The victim, now 37, says the sexual assault that triggered the letter happened in her Leeds flat after British Pakistani men befriended her and let her run up debts before giving her drink and drugs.
“I woke up and I didn’t have any clothes on and there were half naked men around,” she said.
“I knew I’d been assaulted. I didn’t know to what extent, I didn’t know if I’d been raped or what, really.”
She says she spent years feeling ashamed after being told at the time that the attack, which occurred shortly after she had left a children’s home, was her fault.
“Looking back, how I feel now is absolute disgust with predominantly Barnardo’s for knowing this happened, for blaming me for it happening and doing nothing about it,” she said.
She remained in the flat for a further six months and says her abuse by the men escalated over that time and included rape.
Greg Mulholland, the woman’s MP, is demanding an investigation by Barnardo’s and Leeds City Council for what he calls “shocking and utterly disgraceful” behaviour.
“To actually blame her for the most appalling abuse and grooming and indeed blackmail that she suffered is really appalling,” he said.
“This woman who was then a 16-year-old girl, shortly out of care, very vulnerable, was seriously, seriously let down by the two organisations who were there to protect her.”
In a statement Barnado’s told us it was shocked at the contents of the letter.
The statement said: “This woman has been very brave in bringing this issue to light.
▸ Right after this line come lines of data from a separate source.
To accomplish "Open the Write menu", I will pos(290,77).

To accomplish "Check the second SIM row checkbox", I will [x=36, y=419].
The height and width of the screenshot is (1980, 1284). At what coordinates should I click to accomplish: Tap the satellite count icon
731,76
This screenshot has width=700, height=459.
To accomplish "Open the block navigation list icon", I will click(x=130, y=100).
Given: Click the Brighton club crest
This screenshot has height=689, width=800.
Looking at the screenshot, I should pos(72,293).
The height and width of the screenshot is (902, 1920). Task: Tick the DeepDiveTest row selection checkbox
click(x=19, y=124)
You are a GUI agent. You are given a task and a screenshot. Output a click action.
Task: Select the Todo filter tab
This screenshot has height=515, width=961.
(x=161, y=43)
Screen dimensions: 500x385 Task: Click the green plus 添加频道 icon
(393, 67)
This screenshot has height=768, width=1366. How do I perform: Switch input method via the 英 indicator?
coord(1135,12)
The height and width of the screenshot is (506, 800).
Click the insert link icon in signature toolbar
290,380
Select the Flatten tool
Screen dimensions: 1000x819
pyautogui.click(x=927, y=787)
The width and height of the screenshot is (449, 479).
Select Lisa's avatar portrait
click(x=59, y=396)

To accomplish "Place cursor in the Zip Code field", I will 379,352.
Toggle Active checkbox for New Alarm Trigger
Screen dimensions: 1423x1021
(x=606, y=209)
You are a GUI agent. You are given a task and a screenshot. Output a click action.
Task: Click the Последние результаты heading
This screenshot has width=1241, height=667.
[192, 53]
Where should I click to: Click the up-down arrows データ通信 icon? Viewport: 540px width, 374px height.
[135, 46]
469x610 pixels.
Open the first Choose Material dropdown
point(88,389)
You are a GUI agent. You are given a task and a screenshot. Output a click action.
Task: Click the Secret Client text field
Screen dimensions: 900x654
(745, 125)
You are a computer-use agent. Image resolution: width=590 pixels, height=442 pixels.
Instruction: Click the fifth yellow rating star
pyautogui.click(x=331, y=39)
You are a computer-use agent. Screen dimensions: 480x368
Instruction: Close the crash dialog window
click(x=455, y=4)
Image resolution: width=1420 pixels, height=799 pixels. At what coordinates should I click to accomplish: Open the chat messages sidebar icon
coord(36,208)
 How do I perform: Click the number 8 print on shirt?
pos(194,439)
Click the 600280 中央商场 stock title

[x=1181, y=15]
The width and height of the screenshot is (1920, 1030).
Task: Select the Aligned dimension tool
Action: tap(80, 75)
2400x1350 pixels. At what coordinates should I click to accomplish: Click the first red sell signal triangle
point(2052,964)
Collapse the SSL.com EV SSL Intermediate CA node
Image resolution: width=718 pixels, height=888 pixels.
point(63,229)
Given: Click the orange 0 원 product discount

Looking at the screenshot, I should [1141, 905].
It must have been a very difficult and distressing step to have taken after so many years.
“Barnardo’s takes this very seriously and we will fully investigate.”
Nigel Richardson, director of children’s services at Leeds City Council, said: “We are very sorry to hear about what this young woman was subjected to.”
He said the council was very keen to investigate the case, and added: “We are confident that an incident like this would be managed very differently today.”